Accueil. Cycle de Dashvara, Tome 3: L’Oiseau Éternel

18 Un faux dieu

S’ils l’avaient fait entrer dans la tanière d’un brizzia ou dans un nid de harpies, il ne se serait pas senti aussi terrifié. En cet instant, cet étui, ces dés, étaient mille fois pires que la mort.

Sa réaction ne fut absolument pas réfléchie, elle fut spontanée : il fit demi-tour et tenta de partir en courant. À peine esquissa-t-il son mouvement, les sibiliens le saisirent et le poussèrent plus avant, vers la table. Dashvara se débattit, comme il s’était débattu ce jour-là à Dazbon. Tout en vain. Ils dénudèrent son torse, l’attachèrent fixement à la table et ne s’écartèrent qu’alors, laissant voir Paopag, Tsu… et l’étui.

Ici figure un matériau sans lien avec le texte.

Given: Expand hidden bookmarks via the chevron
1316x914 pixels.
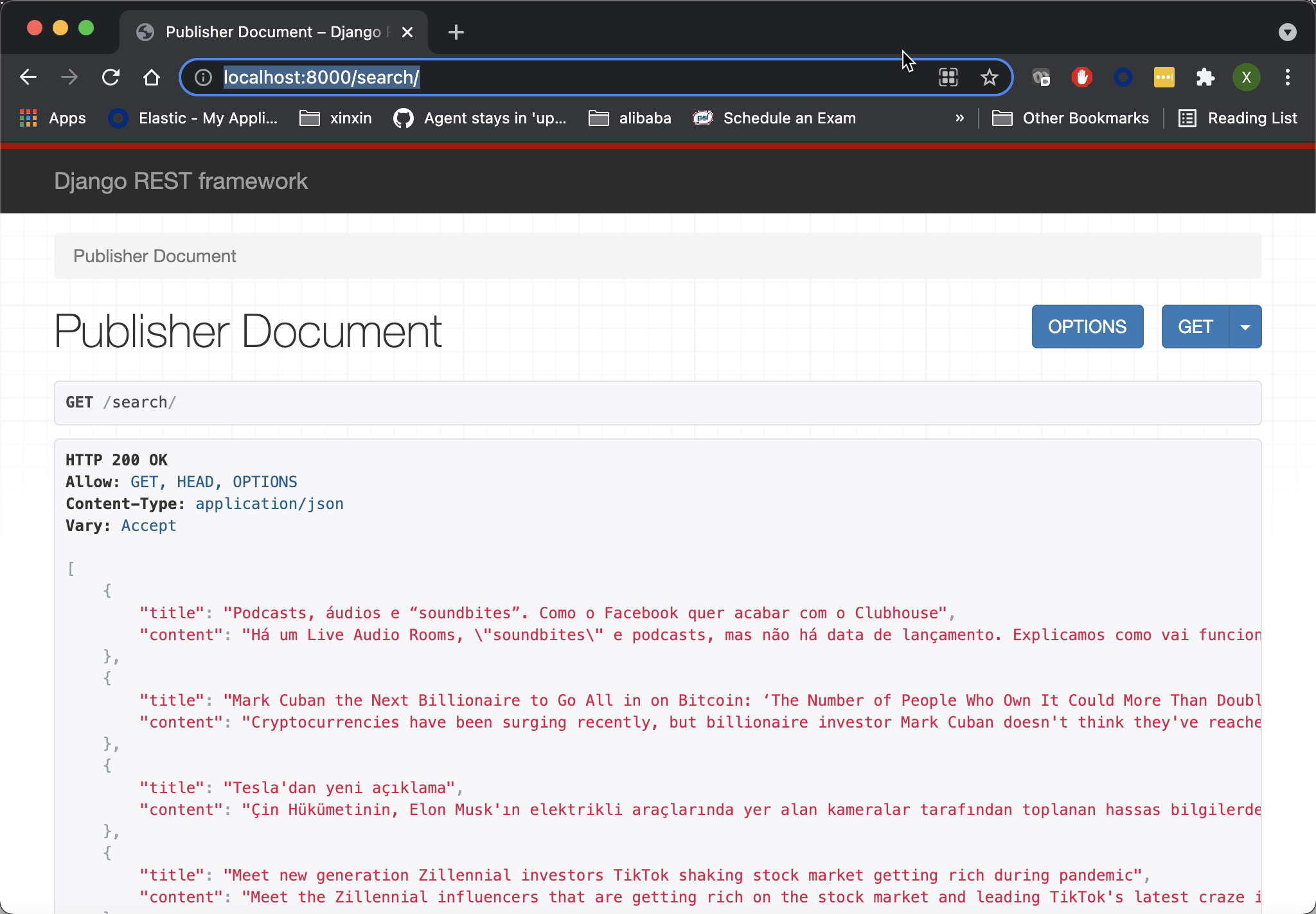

— Ne crois pas que je fasse ça pour le plaisir de te tourmenter, mon gars —lui dit alors la voix d’Arviyag depuis un coin où il ne pouvait pas le voir—. Si tu m’intéresses tant, c’est parce qu’il y a des gens dans la Fédération qui continuent à être convaincus que l’Oiseau Éternel est plus fort que Cili et que tu es le Roi. Le véritable Roi Immortel qui a déjà ressuscité par deux fois. Quelles sottises, n’est-ce pas ? Mais le fait est que tu as au moins mille-cinq-cents adeptes à Titiaka et que, pour en finir avec cette folie, tu vas devoir déclarer publiquement que tu es un faux roi d’un faux dieu. Et pour que ça ait l’air convaincant… je vais te le mettre dans le crâne jusqu’à ce que tu en sois convaincu toi aussi. D’accord ? —termina-t-il sur un ton serein, comme s’il lui demandait n’importe quelle banalité.

Dashvara assimila ses paroles très lentement. Sa fatigue ne l’aidait pas. Ni la terreur qui l’envahissait. Mais il n’en éprouva pas moins une vague de stupéfaction et d’incompréhension. Mille-cinq-cents adeptes ? À Titiaka ? D’où Arviyag sortait-il une telle absurdité ?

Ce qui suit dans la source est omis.